İlginç bir yapımız var…
Çevremdeki insanlara bakıyorum da, hemen hepsinde bu eleştireceğim durum ayniyle vaki…
Olay şu…
Salgın bir hastalık söz konusu oluyor…
Grip mesela…
Aile reisinden veya ev hanımından başlıyor…
Normalde yapılması gereken nedir?
Hastalıklı kişiyi mümkün olduğunca izole etmek değil mi?
Tam tersi…
Daha bir sokuluyoruz hastaya…
Hastanın da canına minnet…
O’da sofranın başına en erkenden kurulup oturuyor…
Bize has bir usuldür ya…
Salataya ortaklaşa dalarız…
Öyle olmasa da, yemek yediğimiz kaşıkla tabağımıza aktarırız…

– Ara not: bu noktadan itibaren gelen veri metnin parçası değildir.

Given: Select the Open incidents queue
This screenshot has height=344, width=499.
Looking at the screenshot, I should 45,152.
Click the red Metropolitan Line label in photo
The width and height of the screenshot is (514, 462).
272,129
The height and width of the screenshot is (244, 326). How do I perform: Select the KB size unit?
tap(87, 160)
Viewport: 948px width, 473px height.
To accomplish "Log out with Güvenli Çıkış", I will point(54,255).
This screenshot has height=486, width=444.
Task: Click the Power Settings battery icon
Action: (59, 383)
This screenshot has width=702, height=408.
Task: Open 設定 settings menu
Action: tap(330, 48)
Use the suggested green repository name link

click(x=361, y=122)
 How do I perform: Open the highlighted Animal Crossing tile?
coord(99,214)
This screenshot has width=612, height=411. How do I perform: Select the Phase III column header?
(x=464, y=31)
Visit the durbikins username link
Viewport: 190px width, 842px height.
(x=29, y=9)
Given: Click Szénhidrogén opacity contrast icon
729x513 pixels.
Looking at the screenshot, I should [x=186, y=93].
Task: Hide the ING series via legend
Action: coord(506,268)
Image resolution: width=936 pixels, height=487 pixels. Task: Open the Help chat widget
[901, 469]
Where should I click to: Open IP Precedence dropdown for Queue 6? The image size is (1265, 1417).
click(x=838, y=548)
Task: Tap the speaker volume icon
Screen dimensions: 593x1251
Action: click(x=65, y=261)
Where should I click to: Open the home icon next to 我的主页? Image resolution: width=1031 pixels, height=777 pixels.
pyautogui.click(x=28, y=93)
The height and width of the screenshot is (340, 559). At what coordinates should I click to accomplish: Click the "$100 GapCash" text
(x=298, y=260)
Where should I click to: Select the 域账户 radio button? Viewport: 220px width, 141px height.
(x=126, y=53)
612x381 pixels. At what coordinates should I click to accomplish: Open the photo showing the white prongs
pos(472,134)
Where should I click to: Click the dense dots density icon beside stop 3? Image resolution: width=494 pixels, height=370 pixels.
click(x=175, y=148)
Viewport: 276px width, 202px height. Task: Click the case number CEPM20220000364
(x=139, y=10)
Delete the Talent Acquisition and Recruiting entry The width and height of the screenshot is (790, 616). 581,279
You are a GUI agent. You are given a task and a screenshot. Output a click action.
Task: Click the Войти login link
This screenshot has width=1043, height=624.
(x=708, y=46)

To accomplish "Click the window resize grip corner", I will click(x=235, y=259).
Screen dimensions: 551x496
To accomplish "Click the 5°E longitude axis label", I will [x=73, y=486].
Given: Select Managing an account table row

Biliriz ki, bizde açığa çıkmış mikrobu da sofra şeriklerine pay ediyoruz…
Normal karşılarız…
Birkaç gün sonra siz iyi olursunuz…
Ama…
***
Hastalık sıradan geçer bütün bir aileyi…
Hadi bunu bir nebze anlayalım…
Bazen de, mecbur kalınıyor filan…
Ya bütün bir toplumu hasta etme gayretlerimiz…
Adamcağız 70 yaşında…
Üşütmüş, grip vs…
“Baba, amca, dayı” her ne diyorsanız…
“Bir müddet dışarı çıkma, hele camiye kahveye filan gitme, hastalığı başkasına bulaştırmak günahtır, vebaldir” diye uyarsanız…
Hangi duruma düşersiniz?
En hafif tepki küsmek olur…
Garip; ama…
Halimiz bu…
***
Dikkat edin, dilde çoğumuz “çevreciyiz”dir…
Sahi çevre ne demektir…
Hiç düşündünüz mü?
Çevre diye tarif ettiğimiz olgu bizim dışımızdaki dünya ise merkez neresi…
“Biz” galiba…
Kendimizi koyarız elbette merkeze…
Böyle olduğu için de…
Çevreye duyarlılık filan sözden öte anlam taşımaz…
Öyle olmasa…
70’lik ihtiyara "hastalığı transfer etme" tekdirinde niye bulunalım…
Çare:
Çevre ve merkez tanımlarını yenilemekten geçiyor…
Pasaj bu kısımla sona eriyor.